I recently received an iPod Touch (16gb) as a birthday present, and while I've had pretty good luck converting various divx/xvid/mp4/mkv files using Handbrake on my MacBook Pro, I'd rather set this up on my (shudder) Vista machine at home, as my existing itunes library already lives there. Ideally, I'd like to be able to rip a dvd or two now and then, which I know isn't supported by the windows version of Handbrake.
posted by Oktober to Computers & Internet (10 answers total) 6 users marked this as a favorite
 
You can just run DVD Decrypter, then use Handbrake like you normally would.
posted by 0xFCAF at 8:55 AM on December 9, 2008


I would recommend MeGUI over Handbrake; it's more work initially but runs much faster on my Vista machine and is much more versatile in terms of cropping, resizing, inverse telecine, denoising, etc. MeGUI is also Avisynth-based, meaning you can feed it nearly any source and filter it with auto-previews before encoding.
posted by Inspector.Gadget at 9:03 AM on December 9, 2008


I used to have all sorts of problems with Handbrake but the newest version works like a charm on Vista.
posted by mattholomew at 10:09 AM on December 9, 2008


For DVD ripping to portable/console formats, my favorite is DVDfab.
posted by wongcorgi at 11:46 AM on December 9, 2008


Actually, Handbrake just released a new version in the past few days, and I've ripped 2 or 3 DVDs with no problem.
posted by owtytrof at 12:23 PM on December 9, 2008


Also, I'm ripping these specifically to watch on my iPod Touch during my daily commute. The iPod Touch preset is pretty good, unless you're watching something that's overall very dark. In that case, you get a fair amount of blocking in the black areas. It doesn't bother me enough to try to fix it, though.
posted by owtytrof at 12:27 PM on December 9, 2008


I 2nd DVDfab. It has presets for all sorts of portable devices and its simple to use.
posted by aGee at 12:35 PM on December 9, 2008


I've used mediacoder on a number of occasions. Its done the job. I'm just checking out handbrake now that it can transcode most file types.
posted by gergtreble at 1:14 PM on December 9, 2008


Response by poster: Well, mixed success so far with handbrake on windows. A lot of the .wmv files I throw at it don't transcode properly.
posted by Oktober at 4:57 PM on December 9, 2008


Best answer: Well, mixed success so far with handbrake on windows.
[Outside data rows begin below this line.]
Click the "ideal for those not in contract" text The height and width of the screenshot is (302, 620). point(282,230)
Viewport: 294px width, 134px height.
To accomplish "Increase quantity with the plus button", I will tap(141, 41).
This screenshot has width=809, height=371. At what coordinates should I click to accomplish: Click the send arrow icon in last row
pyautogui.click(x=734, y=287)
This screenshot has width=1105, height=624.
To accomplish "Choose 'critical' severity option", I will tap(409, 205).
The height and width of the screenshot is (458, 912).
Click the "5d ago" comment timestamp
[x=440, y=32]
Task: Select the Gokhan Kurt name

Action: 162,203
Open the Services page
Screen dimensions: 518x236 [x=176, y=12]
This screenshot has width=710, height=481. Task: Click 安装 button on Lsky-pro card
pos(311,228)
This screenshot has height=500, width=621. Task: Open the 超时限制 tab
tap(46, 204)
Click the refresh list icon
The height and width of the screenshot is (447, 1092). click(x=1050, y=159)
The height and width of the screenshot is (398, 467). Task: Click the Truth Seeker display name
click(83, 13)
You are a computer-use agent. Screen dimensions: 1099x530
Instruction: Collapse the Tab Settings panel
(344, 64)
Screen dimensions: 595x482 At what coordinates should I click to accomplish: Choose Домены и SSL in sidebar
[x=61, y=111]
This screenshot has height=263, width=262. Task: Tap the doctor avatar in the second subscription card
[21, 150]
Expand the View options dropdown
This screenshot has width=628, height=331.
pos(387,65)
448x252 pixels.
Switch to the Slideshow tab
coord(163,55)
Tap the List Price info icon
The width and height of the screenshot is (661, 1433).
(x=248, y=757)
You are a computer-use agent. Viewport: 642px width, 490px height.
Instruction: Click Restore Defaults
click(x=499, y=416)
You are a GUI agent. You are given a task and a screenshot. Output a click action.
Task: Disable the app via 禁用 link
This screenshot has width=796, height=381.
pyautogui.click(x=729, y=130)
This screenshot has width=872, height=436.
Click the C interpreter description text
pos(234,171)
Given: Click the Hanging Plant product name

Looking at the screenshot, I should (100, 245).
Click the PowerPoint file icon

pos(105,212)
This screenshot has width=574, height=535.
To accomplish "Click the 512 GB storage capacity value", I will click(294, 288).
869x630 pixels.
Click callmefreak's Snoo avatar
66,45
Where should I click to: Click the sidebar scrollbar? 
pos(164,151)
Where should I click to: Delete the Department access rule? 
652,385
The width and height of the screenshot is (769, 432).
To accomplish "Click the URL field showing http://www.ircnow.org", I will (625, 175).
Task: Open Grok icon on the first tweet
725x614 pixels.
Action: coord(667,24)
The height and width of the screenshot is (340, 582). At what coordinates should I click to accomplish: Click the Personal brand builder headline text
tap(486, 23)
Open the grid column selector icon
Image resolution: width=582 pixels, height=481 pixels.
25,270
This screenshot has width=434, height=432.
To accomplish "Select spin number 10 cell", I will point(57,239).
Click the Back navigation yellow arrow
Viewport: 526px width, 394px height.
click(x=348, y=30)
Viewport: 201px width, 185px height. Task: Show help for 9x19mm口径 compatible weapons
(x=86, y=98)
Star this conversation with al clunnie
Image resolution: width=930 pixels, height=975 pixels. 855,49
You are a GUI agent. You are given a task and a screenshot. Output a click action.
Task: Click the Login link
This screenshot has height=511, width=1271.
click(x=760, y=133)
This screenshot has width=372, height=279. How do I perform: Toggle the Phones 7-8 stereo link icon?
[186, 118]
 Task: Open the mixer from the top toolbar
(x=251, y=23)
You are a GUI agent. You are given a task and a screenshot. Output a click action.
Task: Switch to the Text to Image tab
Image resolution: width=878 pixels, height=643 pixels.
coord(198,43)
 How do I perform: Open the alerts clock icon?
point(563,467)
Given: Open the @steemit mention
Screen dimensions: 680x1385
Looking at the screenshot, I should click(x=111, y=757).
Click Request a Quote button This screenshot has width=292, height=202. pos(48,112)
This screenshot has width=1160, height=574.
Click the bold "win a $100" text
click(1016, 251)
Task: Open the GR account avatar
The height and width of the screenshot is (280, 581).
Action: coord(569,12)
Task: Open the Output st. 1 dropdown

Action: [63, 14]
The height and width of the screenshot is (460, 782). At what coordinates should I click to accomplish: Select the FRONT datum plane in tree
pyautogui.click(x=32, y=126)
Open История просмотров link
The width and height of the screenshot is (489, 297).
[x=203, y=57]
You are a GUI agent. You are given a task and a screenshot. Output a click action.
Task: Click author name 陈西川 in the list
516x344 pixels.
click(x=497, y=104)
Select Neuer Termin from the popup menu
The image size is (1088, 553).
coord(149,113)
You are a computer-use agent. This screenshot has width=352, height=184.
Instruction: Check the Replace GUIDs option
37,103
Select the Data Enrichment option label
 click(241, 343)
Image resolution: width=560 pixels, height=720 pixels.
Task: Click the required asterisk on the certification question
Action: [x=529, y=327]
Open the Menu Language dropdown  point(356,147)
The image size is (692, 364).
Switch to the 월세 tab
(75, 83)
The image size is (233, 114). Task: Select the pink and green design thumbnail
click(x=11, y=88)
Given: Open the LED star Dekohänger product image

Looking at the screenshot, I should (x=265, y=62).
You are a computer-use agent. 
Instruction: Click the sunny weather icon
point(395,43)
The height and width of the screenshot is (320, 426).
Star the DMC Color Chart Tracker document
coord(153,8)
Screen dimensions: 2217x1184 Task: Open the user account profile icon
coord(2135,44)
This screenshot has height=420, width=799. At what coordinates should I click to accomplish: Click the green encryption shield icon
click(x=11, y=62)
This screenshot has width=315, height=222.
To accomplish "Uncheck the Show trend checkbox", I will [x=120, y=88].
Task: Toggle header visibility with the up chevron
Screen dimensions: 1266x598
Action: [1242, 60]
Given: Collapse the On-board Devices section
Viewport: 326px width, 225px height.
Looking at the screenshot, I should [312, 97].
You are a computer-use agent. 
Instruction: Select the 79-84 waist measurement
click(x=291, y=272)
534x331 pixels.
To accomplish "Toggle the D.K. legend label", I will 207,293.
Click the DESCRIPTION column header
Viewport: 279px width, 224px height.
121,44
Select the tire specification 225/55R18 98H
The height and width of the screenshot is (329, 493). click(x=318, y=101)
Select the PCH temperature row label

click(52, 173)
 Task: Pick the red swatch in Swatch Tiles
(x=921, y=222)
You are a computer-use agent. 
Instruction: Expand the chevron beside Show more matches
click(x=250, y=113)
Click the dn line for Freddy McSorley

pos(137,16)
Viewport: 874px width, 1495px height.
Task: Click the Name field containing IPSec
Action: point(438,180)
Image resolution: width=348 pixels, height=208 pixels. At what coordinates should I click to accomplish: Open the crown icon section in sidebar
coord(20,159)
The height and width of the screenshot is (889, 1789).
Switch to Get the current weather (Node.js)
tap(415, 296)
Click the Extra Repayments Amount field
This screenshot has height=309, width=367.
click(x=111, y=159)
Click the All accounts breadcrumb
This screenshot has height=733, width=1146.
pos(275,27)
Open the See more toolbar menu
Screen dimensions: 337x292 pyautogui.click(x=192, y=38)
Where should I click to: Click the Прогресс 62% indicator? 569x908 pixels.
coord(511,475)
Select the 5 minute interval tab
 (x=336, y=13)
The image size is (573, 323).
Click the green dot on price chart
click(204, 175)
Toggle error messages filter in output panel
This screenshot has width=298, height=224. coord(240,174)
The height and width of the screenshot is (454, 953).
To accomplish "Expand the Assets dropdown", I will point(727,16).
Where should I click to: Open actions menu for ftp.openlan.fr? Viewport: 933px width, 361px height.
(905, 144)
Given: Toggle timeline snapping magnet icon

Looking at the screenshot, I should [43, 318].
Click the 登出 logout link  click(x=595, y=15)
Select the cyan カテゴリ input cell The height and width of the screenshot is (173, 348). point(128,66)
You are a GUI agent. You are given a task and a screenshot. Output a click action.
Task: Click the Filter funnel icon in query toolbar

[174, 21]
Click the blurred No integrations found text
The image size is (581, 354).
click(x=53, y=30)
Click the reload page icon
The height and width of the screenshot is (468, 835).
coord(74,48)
A lot of the .wmv files I throw at it don't transcode properly.

Handbrake uses ffmpeg to import some kinds of media, and unfortunately ffmpeg doesn't properly decode all of WVC1 or WMV9.

While I'm here, I'll point out that DVDFab is 1) shareware and 2) violates the GPL in its use of libavcodec/libavformat/libavutil from the ffmpeg/mplayer project.

Mediacoder 1) is a broken piece of crap 2) violates the GPL in its use of ffmpeg and 3) violates the licenses of numerous other encoders distributed with it.

Check out various Windows encoder GUIs here; I'm partial to MeGUI because I use it and it includes iPod presets, but some of the others may be worth a try.
Note that AutoMKV is a broken piece of crap, BENCOS doesn't do iPod video yet, and SX264 is so new that there isn't a consensus on how well it works. You can use Avidemux to encode with a lot more manual intervention but you're stuck with the low-quality FAAC audio encoder and you have to check iPod Touch compatibility against other encoders' profiles.